Segment Start: Provided records

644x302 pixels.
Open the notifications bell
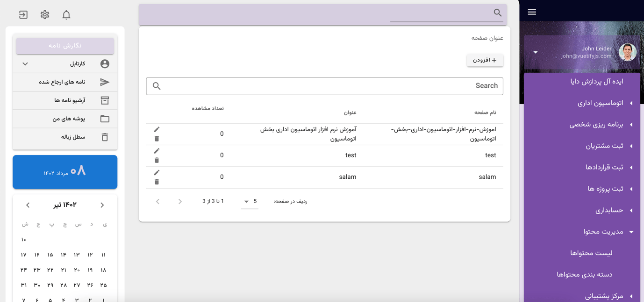click(66, 14)
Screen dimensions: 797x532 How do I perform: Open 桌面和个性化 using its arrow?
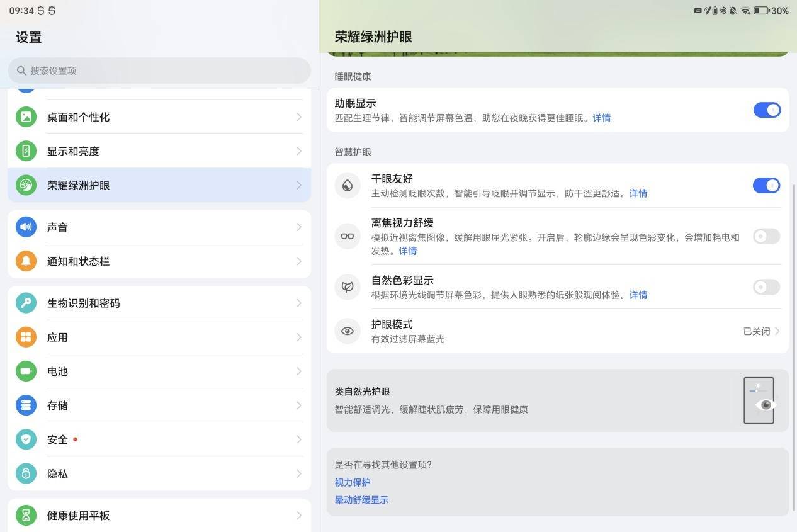click(x=299, y=117)
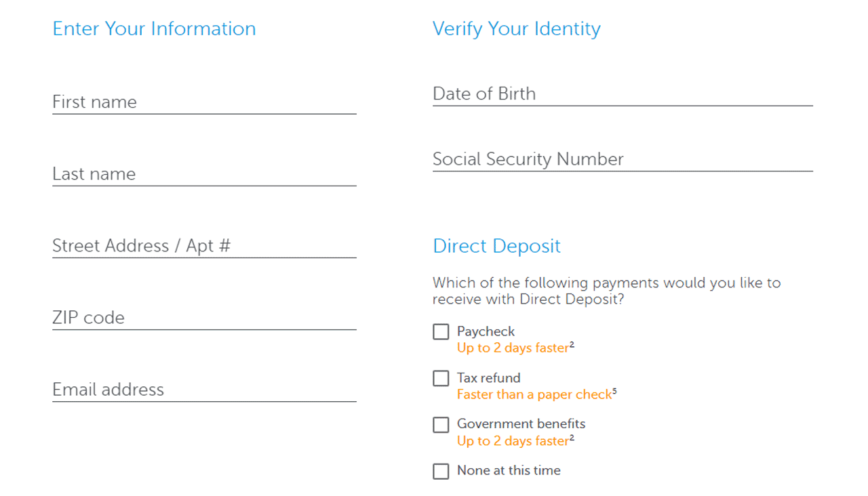Click footnote 2 next to Paycheck note
Image resolution: width=868 pixels, height=496 pixels.
(570, 344)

Segment End: Provided records

What you need to do
Please print an exact copy of the records, with no pictures.

Response area
644x302 pixels.
Open the notifications bell
click(66, 14)
Screen dimensions: 797x532 How do I perform: Open 桌面和个性化 using its arrow?
click(x=299, y=117)
Click footnote 2 next to Paycheck note
Image resolution: width=868 pixels, height=496 pixels.
(570, 344)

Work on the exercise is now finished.